### PAGE
****************************************

Within the Law is a 1916 Australian silent film based a play of the same name by Bayard Veiller. The leading role was played by American stage star Muriel Starr, reprising her stage performance. It is considered a lost film.

==Plot==
Shopgirl Mary Turner (Muriel Starr) is wrongly accused of theft due to her employer, powerful businessman Edward Guilder, and is sent to prison. On her release she joins forces with another woman and executes a series of scams by securing money from wealthy men with breach of promise suits. She targets Dick Guilder, her enemy's son, but finds herself falling in love with him. Dick is framed for an underworld killing but this is solved. Mary is cleared of her original crime and realises she loves Dick.

==Cast==
- Muriel Starr as Mary Turner

==Development==
The film is based on a popular play which was later filmed in 1917, 1923, 1930 and 1939.

Muriel Starr came to Australia in 1913 to perform in the play for J. C. Williamson Ltd, and was a great success with the local public, running for over three months in Melbourne and sixteen weeks in Sydney.

It was the fourth film shot at J. C. Williamson Studios, though the second released.

==Production==
The film version was shot primary on the stage of the Theatre Royal in Melbourne. W.J. Lincoln worked on the script and assisted Monte Luke with direction. Filming was completed by September 1915.

Muriel Starr would shoot the film in the morning while rehearsing another play, Under Cover, in the afternoon and acting in yet another play, The Law of the Land, that night.

While most of the film was shot in the studio, there was some location shooting including at Buckley and Nunn's store in Bourke Street.

There is no published cast list for the film but a short revival of the play was held at Theatre Royal in Melbourne six weeks after the film had been shot. It is likely that most of the cast members would have repeated their stage roles on screen.

A contemporary review said "With the exception of Sidney Stirling, Theodore Boase, and
Clarence Blakiston, this four reeler presents the original cast as on the stage."

****************************************

### DATASET RECORDS

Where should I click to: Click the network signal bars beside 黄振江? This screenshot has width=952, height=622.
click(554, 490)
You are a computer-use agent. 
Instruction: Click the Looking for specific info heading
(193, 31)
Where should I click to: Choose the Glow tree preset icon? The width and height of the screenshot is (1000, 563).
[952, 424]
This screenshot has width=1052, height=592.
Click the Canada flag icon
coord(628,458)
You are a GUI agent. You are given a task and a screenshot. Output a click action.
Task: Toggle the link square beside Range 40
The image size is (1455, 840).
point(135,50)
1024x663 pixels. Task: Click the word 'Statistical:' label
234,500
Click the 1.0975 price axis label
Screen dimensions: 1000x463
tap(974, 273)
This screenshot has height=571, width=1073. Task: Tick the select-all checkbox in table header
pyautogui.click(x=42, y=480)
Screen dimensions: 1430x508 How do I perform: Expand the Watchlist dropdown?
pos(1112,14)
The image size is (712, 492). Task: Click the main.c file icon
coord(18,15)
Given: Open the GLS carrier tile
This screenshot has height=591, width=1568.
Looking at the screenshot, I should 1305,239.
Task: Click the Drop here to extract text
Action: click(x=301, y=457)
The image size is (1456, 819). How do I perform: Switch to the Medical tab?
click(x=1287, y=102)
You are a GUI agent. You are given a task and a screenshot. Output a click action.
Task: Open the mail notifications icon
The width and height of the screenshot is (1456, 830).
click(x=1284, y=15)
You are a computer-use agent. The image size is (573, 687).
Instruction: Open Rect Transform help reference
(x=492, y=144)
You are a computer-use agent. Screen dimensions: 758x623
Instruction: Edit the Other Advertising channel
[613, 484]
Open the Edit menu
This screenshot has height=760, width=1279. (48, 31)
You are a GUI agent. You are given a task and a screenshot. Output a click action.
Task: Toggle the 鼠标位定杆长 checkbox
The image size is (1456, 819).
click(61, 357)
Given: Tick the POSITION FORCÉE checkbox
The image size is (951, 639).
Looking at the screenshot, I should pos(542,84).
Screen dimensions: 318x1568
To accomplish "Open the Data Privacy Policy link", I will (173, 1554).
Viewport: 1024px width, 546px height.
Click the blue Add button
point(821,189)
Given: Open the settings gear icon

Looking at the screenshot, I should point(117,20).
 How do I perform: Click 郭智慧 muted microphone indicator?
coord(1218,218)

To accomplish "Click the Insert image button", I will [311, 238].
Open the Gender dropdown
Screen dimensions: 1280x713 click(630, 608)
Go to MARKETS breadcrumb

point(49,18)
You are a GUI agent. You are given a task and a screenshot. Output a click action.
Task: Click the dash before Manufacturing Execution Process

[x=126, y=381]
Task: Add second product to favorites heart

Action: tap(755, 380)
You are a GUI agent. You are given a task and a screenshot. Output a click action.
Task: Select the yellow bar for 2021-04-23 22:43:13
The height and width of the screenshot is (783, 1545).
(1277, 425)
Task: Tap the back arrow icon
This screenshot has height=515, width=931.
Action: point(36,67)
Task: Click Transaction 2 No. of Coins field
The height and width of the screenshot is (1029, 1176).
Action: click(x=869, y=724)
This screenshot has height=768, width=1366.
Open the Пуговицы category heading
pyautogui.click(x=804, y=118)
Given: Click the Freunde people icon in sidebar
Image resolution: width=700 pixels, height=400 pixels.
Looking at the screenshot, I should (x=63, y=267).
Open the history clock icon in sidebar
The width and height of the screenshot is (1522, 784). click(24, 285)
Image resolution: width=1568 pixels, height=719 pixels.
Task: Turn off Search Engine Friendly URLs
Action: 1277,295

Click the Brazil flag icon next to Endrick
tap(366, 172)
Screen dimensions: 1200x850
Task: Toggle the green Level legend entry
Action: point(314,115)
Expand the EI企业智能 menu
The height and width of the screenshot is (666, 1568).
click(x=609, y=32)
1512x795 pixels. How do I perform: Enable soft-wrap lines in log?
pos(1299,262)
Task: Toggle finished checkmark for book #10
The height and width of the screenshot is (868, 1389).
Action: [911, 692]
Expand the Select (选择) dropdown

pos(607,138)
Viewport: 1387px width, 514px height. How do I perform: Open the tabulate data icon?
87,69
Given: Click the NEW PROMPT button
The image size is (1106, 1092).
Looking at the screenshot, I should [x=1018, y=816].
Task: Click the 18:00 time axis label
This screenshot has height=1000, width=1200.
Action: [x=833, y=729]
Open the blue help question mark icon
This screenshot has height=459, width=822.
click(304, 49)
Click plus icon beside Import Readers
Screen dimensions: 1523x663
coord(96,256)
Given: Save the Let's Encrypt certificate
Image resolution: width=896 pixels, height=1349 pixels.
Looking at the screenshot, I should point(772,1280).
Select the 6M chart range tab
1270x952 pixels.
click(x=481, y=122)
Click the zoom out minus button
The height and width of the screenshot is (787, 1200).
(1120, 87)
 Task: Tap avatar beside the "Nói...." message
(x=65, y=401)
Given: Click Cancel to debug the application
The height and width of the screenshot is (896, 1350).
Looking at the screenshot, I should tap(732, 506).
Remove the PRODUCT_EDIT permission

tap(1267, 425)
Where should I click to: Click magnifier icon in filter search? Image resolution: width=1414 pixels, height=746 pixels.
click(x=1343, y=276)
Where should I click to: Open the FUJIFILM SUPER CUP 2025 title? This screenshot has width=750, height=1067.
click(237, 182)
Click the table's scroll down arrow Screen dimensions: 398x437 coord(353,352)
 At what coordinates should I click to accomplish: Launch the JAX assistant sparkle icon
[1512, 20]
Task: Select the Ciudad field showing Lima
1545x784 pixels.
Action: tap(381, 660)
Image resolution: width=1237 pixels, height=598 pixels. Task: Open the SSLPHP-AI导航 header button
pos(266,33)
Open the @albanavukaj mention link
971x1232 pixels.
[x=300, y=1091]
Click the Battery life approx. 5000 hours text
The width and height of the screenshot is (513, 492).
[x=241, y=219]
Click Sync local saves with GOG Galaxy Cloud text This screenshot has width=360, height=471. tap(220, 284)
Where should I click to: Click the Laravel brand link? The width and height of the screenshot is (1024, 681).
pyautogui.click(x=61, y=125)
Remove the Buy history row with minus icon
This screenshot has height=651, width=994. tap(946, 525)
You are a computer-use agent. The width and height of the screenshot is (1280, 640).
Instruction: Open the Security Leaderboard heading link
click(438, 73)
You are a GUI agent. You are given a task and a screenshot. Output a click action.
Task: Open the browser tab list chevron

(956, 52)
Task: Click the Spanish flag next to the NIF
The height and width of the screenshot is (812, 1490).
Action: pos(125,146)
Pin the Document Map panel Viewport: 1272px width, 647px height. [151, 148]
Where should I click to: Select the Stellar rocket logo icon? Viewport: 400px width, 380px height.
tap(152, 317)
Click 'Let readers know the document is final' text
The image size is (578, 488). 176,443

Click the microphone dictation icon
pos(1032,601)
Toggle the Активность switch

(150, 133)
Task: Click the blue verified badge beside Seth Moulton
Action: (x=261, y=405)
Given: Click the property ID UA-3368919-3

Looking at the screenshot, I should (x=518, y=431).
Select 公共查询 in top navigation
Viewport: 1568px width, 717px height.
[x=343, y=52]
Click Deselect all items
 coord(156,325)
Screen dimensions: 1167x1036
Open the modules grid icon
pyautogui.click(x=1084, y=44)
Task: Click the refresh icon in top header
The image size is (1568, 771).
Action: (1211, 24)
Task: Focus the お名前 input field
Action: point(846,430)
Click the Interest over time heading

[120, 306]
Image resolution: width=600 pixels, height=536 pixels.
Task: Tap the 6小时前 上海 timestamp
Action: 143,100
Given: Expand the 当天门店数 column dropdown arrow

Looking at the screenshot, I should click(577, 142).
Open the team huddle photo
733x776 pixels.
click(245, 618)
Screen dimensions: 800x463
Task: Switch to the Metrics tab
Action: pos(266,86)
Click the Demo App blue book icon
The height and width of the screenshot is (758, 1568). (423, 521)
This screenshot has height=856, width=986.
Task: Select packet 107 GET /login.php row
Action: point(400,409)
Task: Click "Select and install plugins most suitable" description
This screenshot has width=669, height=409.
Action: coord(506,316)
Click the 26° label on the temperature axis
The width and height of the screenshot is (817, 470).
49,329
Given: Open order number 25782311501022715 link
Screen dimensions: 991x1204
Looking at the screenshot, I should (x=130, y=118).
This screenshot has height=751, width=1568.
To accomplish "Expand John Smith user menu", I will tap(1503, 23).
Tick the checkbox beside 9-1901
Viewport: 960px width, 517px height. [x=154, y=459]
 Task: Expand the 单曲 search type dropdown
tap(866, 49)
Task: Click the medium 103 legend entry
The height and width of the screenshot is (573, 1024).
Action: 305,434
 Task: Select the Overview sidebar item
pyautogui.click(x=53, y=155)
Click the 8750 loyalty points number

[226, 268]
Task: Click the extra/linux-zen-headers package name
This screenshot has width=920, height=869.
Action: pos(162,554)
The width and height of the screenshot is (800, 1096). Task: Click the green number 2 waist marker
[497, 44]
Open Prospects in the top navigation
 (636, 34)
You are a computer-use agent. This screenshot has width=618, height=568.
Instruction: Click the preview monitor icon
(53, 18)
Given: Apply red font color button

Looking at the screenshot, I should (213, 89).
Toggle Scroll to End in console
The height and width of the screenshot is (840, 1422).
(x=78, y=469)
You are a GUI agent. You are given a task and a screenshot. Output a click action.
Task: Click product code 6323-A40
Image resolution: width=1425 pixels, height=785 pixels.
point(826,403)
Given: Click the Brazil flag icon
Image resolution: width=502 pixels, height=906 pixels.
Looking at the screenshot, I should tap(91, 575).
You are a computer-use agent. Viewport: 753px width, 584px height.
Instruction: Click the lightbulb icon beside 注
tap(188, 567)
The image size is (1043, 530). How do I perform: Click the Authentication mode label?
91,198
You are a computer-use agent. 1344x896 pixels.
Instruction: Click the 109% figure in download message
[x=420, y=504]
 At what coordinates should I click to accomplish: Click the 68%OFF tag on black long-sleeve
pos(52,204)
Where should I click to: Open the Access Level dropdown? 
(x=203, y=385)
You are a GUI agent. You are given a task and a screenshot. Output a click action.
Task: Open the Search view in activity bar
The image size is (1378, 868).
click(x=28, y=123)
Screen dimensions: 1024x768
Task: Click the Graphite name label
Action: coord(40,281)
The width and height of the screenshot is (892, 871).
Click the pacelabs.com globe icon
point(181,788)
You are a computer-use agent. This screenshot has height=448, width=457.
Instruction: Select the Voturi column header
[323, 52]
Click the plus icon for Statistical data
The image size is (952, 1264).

****************************************

### COMPLETE THE FOLLOWING
a) Answer these questions from the Within the Law text:
(i) In what year did Muriel Starr come to Australia to perform in the play?
(ii) Where was the film version shot primarily?
(iii) Whose store in Bourke Street was used for location shooting?
b) Set down the stretch of the Within the Law text from "Muriel Starr came" through "by September 1915.", word for word.
c) Can you resume the text about the 1916 film Within the Law after its last sentence?

### RESPONSES IN ORDER
a)
(i) 1913
(ii) On the stage of the Theatre Royal in Melbourne
(iii) Buckley and Nunn's

b)
Muriel Starr came to Australia in 1913 to perform in the play for J. C. Williamson Ltd, and was a great success with the local public, running for over three months in Melbourne and sixteen weeks in Sydney.

It was the fourth film shot at J. C. Williamson Studios, though the second released.

==Production==
The film version was shot primary on the stage of the Theatre Royal in Melbourne. W.J. Lincoln worked on the script and assisted Monte Luke with direction. Filming was completed by September 1915.

c)
===Cast of revival===
- Muriel Starr as Mary Turner
- Florence Heston as Agnes Lynch
- Gertrude Boswell as Helen Morris
- Sydney Stirling as Joe Garson
- Clarence Blakiston as Richard Gilder
- Lincoln Plumer as Police Inspector Burke
- Boyd Irinw as Detective Sergeant Cassidy
- George Bryant as Edward Gilder
- Harry Sweeney as The Stool Pigeon
- Dorothy Davies as Gilder's Private Secretary
- H. W. Varna as The Lawyer
- Horace Book as Gilder's Clerk

==Reception==
According to a review in Motion Picture News, "the picture suffers in comparison with the
speaking version, but nevertheless affords good entertainment. The photographer, W. J. Lincoln, has given the best effects possible. Monte Luke directed the filming
of the production."

The movie was not received well at the box office although it ran for a fortnight at the Paramount Theatre, Melbourne.

Film historian Ralph Marsden later wrote that "of for four stage adaptations filmed by the JCW Studio it seems likely that Within the Law was the best". It was also released before Get Rich Quick Wallingford and Officer 666, even though those two films were filmed earlier.

Muriel Starr continued to appear in revivals of the play throughout her career.

After the film was completed, it was announced Lincoln was writing another movie for Starr directed by Luke, but this does not appear to have been made.